[Opening Materials provided section]

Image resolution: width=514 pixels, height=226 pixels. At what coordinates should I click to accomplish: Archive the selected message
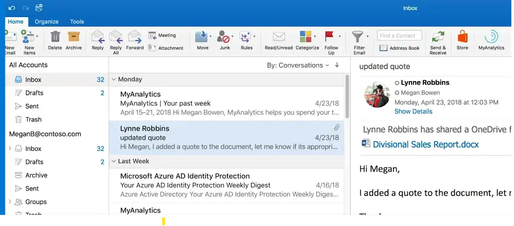(74, 37)
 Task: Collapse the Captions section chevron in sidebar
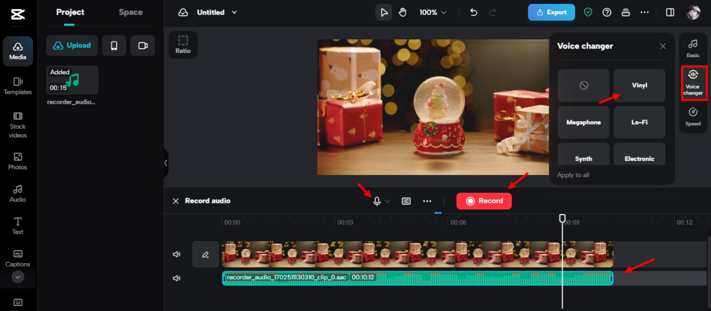[x=18, y=277]
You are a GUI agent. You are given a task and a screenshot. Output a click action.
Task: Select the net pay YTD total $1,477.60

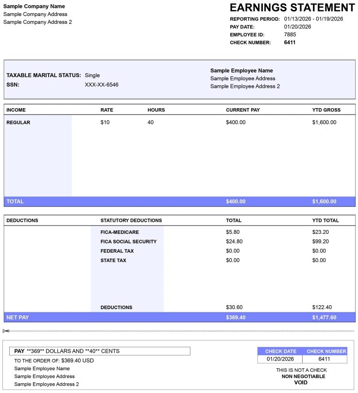coord(324,317)
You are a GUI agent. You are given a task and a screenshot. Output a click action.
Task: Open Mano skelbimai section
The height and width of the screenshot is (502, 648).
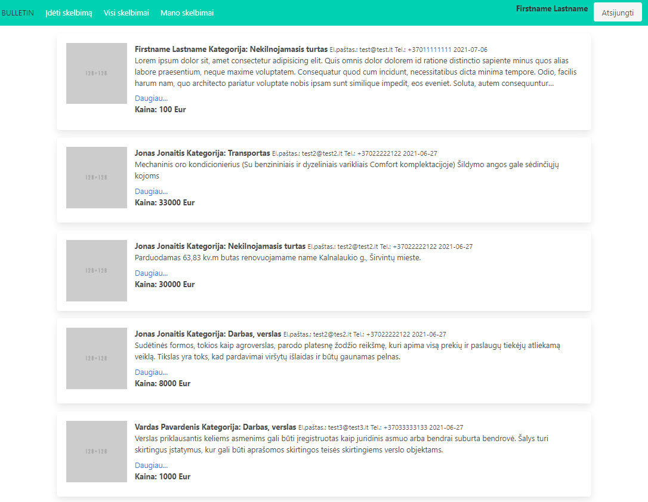click(x=187, y=12)
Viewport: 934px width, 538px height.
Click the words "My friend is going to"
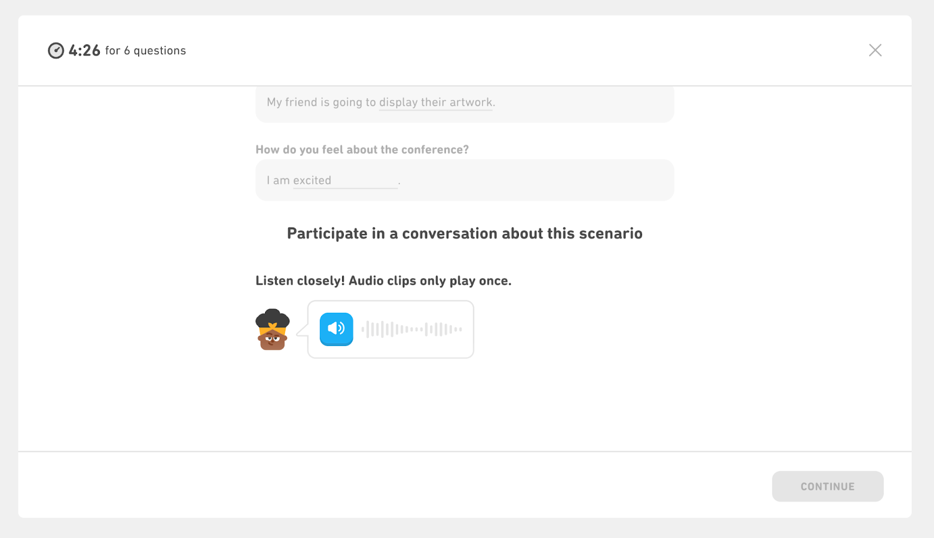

[Closing Materials provided section]

**Your instructions**. Return the full listing exactly as it appears above, without its pictures.

**Exercise solution**.
Image resolution: width=514 pixels, height=226 pixels. At what coordinates should I click to accomplish: Archive the selected message
(74, 37)
 Task: Collapse the Captions section chevron in sidebar
[x=18, y=277]
You are a GUI agent. You are given a task and a screenshot. Output a click action.
Task: Select the net pay YTD total $1,477.60

coord(324,317)
You are a GUI agent. You are given a task and a screenshot. Output a click action.
Task: Open Mano skelbimai section
The height and width of the screenshot is (502, 648).
click(x=187, y=12)
Viewport: 934px width, 538px height.
Click the words "My friend is going to"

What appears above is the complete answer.